# What the task asks:
After locating the line containing "Designed by Sketchbook (270, 916)", restate that line and each one after it exactly, through the last line of the material.

# Working data:
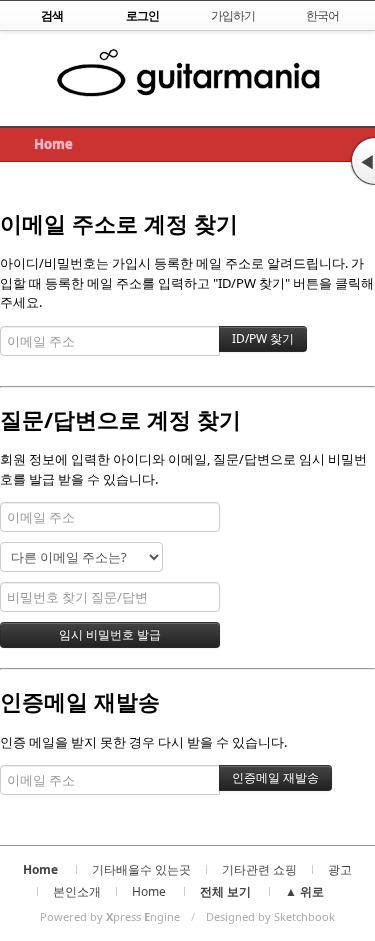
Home (53, 144)
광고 (340, 869)
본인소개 (77, 891)
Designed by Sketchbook (270, 916)
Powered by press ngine (110, 916)
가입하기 (233, 15)
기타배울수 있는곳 (141, 869)
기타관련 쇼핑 (259, 869)
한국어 (322, 15)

# Output:
Designed by Sketchbook (270, 916)
Powered by press ngine (110, 916)
가입하기 (233, 15)
기타배울수 있는곳 (141, 869)
기타관련 쇼핑 (259, 869)
한국어 (322, 15)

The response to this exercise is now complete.